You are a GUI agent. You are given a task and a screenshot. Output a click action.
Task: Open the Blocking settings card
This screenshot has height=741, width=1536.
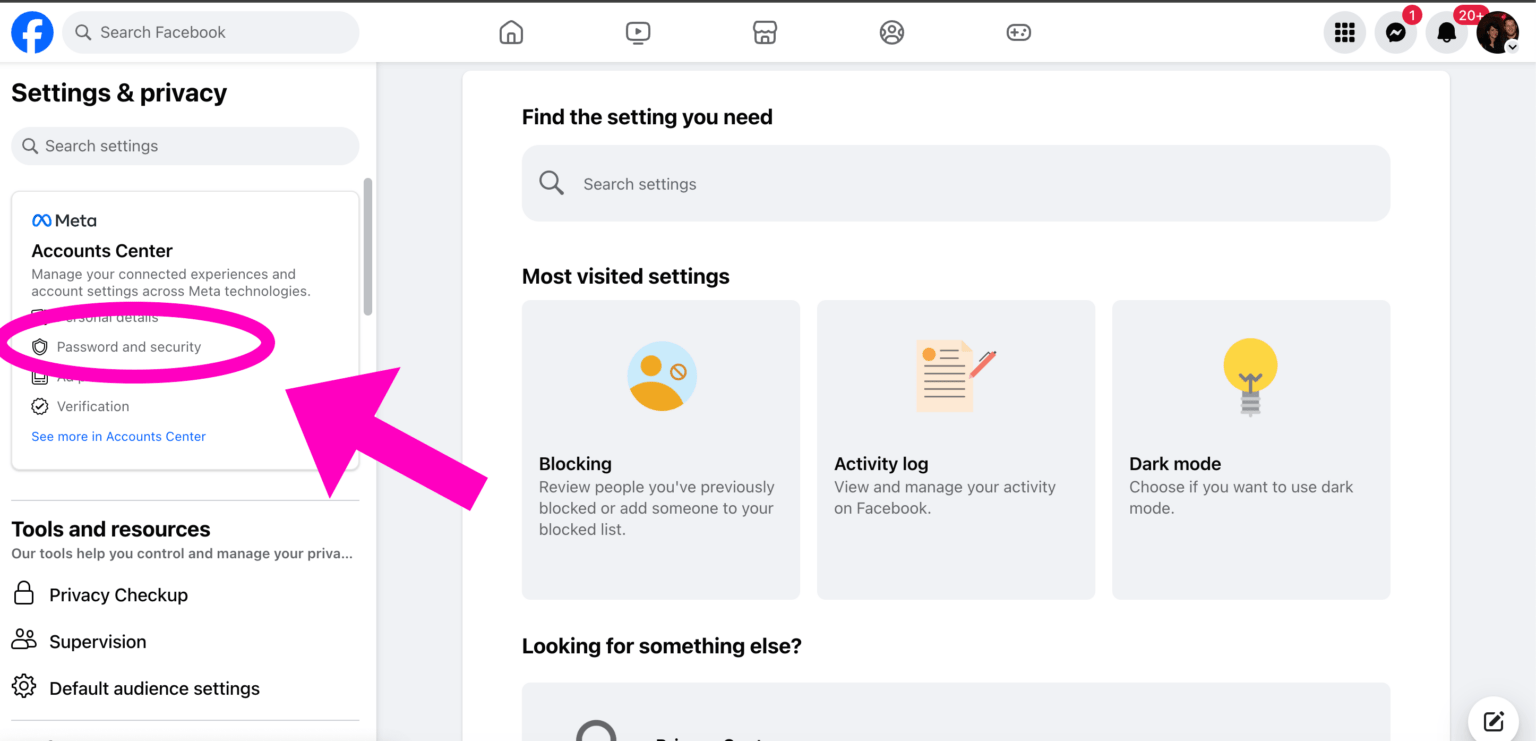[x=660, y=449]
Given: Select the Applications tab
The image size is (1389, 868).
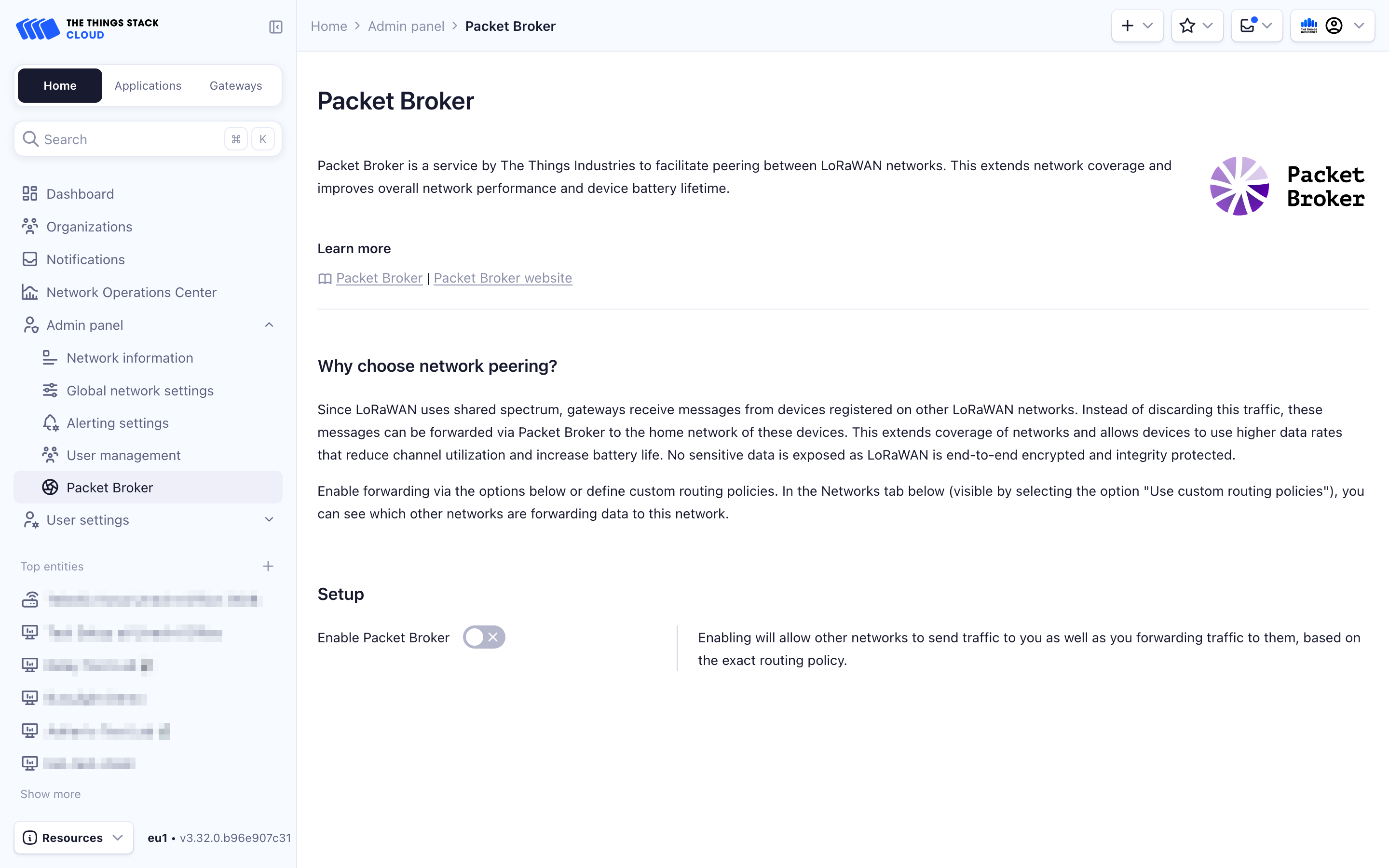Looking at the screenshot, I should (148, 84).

____________

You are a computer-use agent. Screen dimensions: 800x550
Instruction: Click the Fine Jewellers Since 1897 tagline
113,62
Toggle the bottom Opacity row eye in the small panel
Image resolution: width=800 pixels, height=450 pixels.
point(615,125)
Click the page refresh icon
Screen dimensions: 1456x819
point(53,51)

____________

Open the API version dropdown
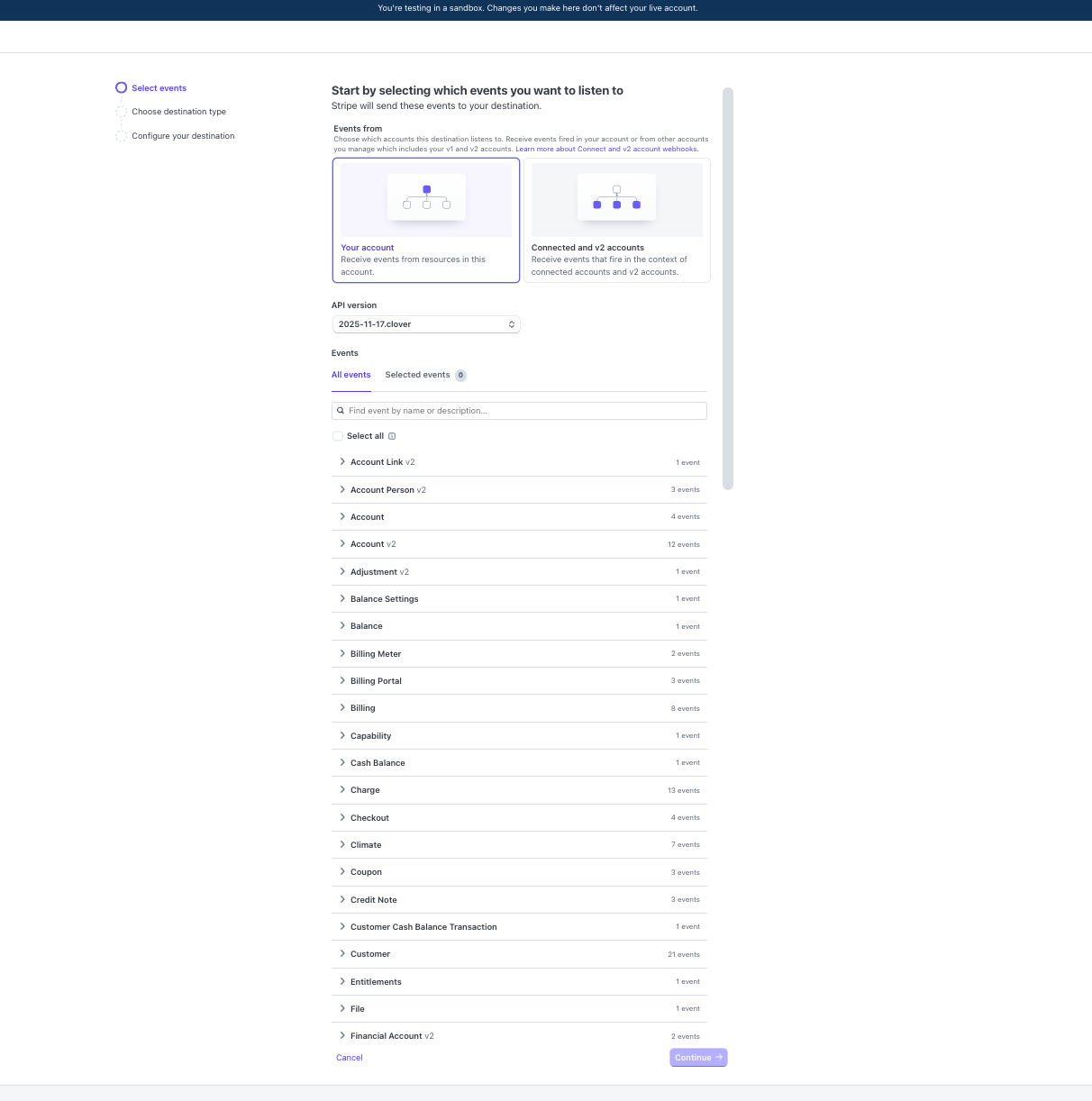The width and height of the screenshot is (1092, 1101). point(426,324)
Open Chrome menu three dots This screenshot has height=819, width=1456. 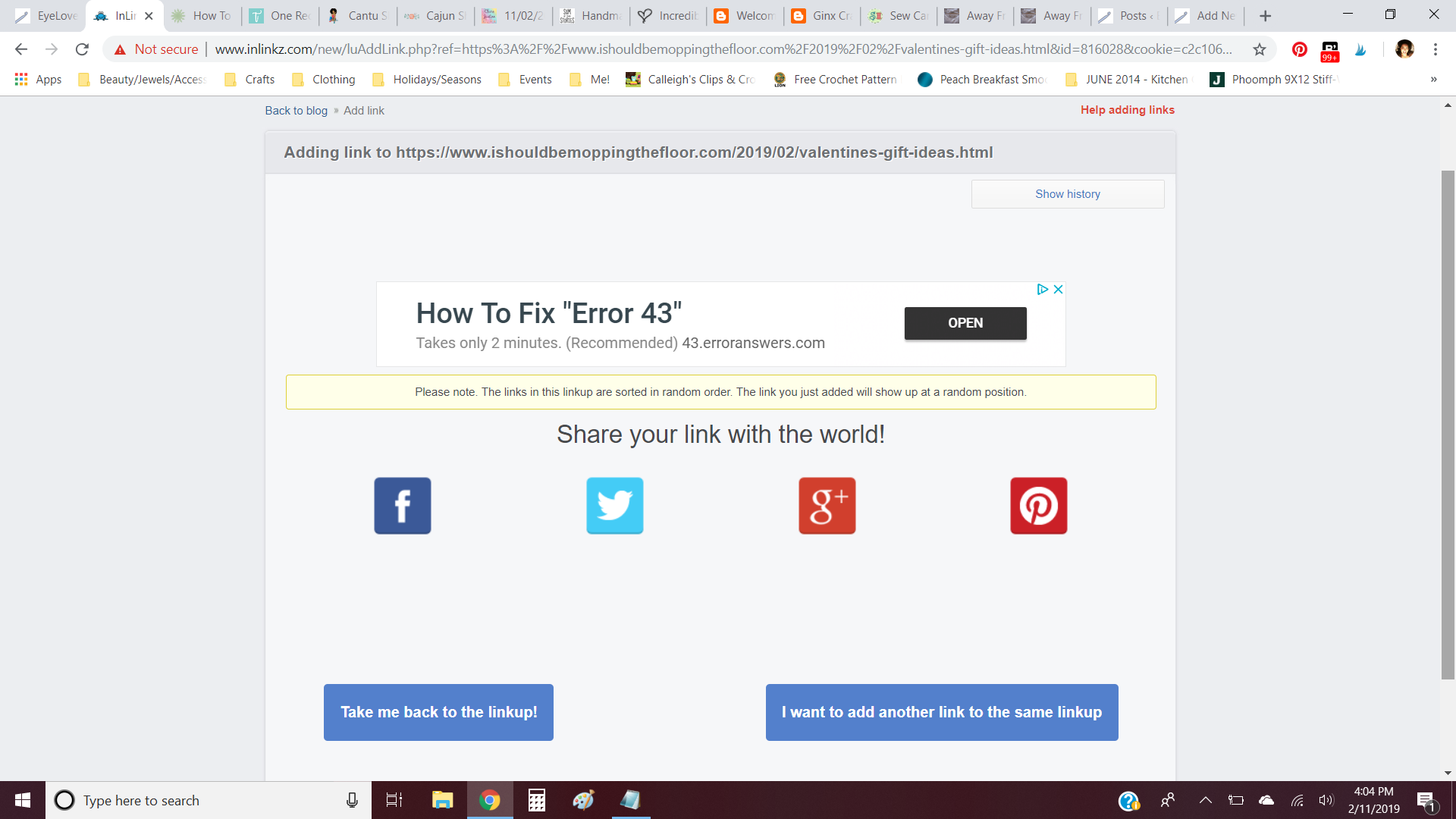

____________

> WRITTEN TASK
Please turn the lines of the records above, from the line containing "Toggle the bottom" through the line containing "point(53,51)", inclusive, into a Markdown table with the columns No. and Line, leaving out any blank lines.

> FINAL RESULT
| No. | Line |
|---|---|
| 1 | Toggle the bottom Opacity row eye in the small panel |
| 2 | Image resolution: width=800 pixels, height=450 pixels. |
| 3 | point(615,125) |
| 4 | Click the page refresh icon |
| 5 | Screen dimensions: 1456x819 |
| 6 | point(53,51) |